A commercial from the Obama for America committee shows the four Republicans now running and criticizes their opposition to $82 billion in federal help for the auto industry. "When a million jobs were on the line, every Republican candidate turned their back," a narrator says. "Not him. ... Now a retooled, restructured industry is back."
Priorities USA Action, a super-PAC (political action committee) allowed to get unlimited donations, attacks Romney’s business record and opposition to the General Motors and Chrysler bailout. It includes a video of Romney saying "let Detroit go bankrupt" and these lines from an announcer: "He made a fortune from companies he helped destroy. ... Are those the values we want in an American president?"
Each 30-second ad is attached to this report.
Drinks, snacks, vote results
Troy-Clawson Republican Forum members will gather after polls close Tuesday to watch the voters' verdict. A free primary night event, open to the public, begins at 8 p.m. in restaurant, 4924 Rochester Rd. in Troy.
"It should be very exciting," said second-term Forum president Barbara Harrell, a Republican State Committee member from Troy who expects at least two dozen of her 40 members to attend.

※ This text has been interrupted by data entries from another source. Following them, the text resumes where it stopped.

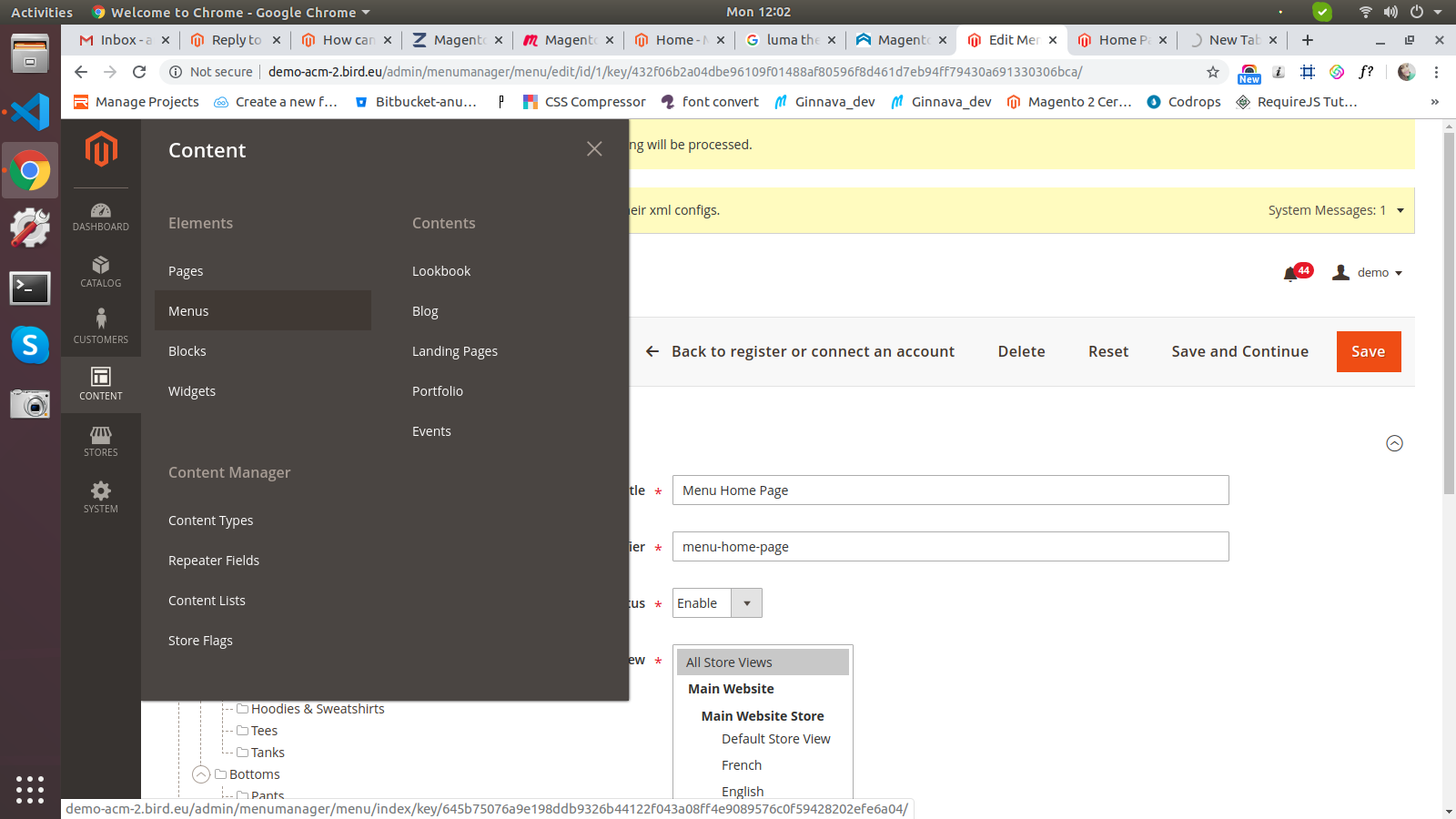The image size is (1456, 819).
Task: Open the Catalog menu icon
Action: 101,272
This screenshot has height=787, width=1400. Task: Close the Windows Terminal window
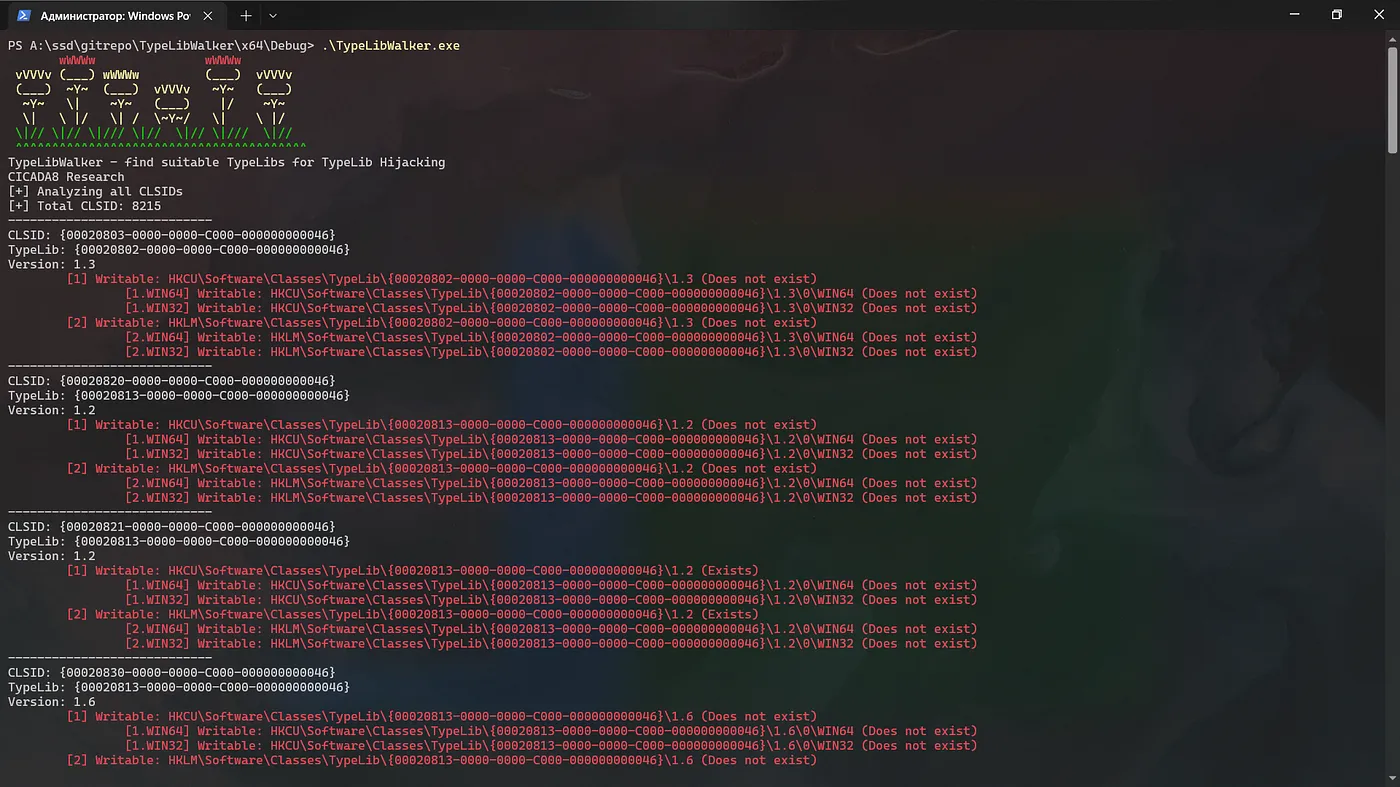pos(1380,15)
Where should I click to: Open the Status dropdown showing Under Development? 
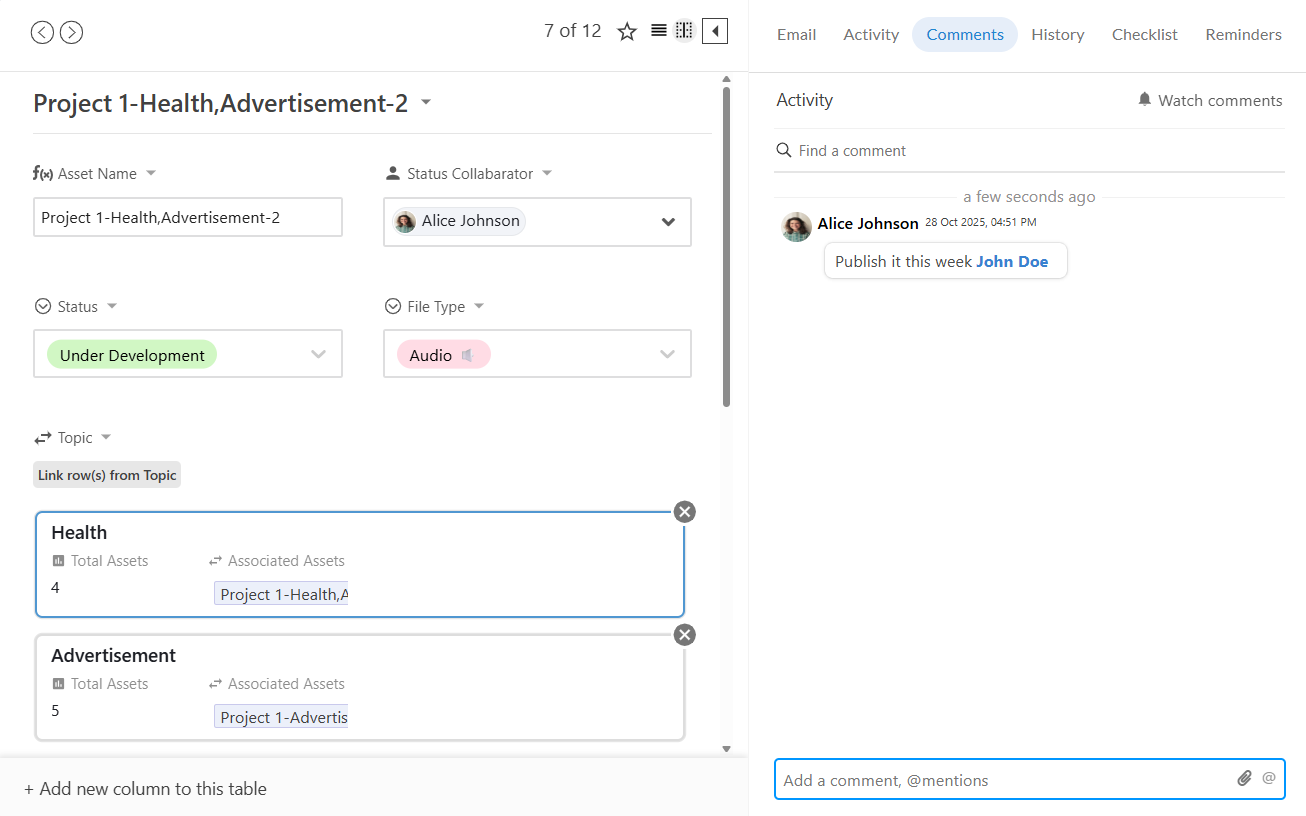point(318,355)
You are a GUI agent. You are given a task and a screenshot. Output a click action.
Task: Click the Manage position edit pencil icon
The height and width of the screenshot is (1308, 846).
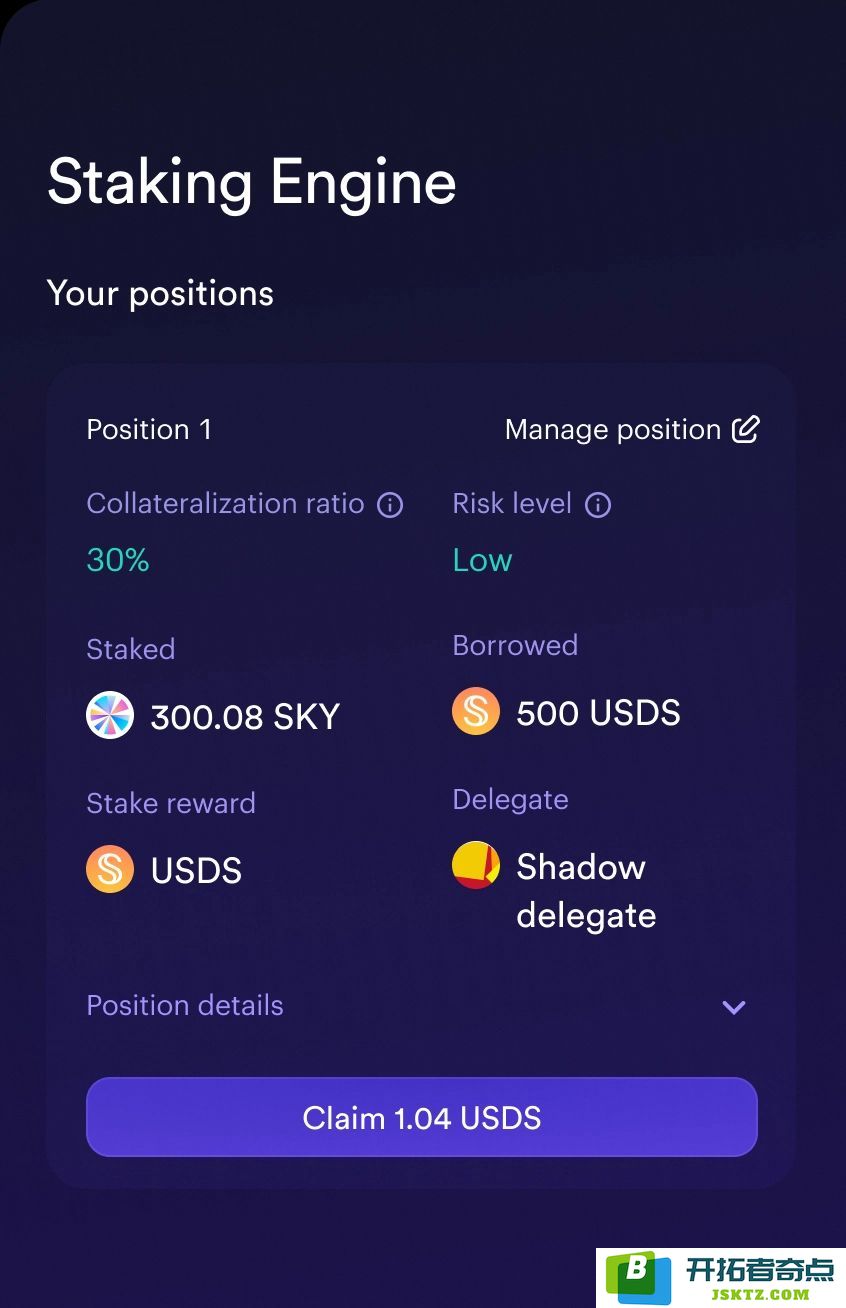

The high-profile primary "puts Michigan in a good position to have influence," she told Patch, adding: "And here we originally thought this would be a ho-hum cake walk for our displaced hometown guy," referring to Mitt Romney's residency outside from Michigan since 1965. "It's good to see all the interest and attention."
As a gracious host, she mentioned that Tuesday's "first round will be on us."
Romney's family tale
At the end of a hectic week rolling through Michigan in a campaign-branded RV, with a debate detour by plane to Arizona, Mitt Romney was in a joking, nostalgic, off-the-cuff mood. "My dad was a very frugal man," began an anecdote at a Kalamazoo event, reports Wall Street Journal blogger Sara Murray. "And he checked all over for where the best deal was on a grave site. And he found a place in Brighton.
"We didn’t live in Brighton. It’s like, how did you pick Brighton, Dad? 'Well, best price I could find in the whole state.' "
Here's how he ended the reminiscence about George Romney of Bloomfield Hills, who died in 1995 at 88: "So if you’re looking for the best deal on a grave site, check Brighton. They got a good, got a good spot, and you’re near the former governor and the former first lady."
Clearly, he hammers the homegrown theme any way that works.
Where is everyone?
Long lines are unlikely at polling sites Tuesday, even though Republicans have a potentially pivotal contest with national impact.
"The one thing that's relatively certain is that most registered voters won't vote," columnist Jack Lessenberry writes in the latest issue of Metro Times. "Those who do turn up to vote in February tend to be the strongly committed and often stridently ideological, along with a few party faithful and a dwindling number who think voting in any election is their duty."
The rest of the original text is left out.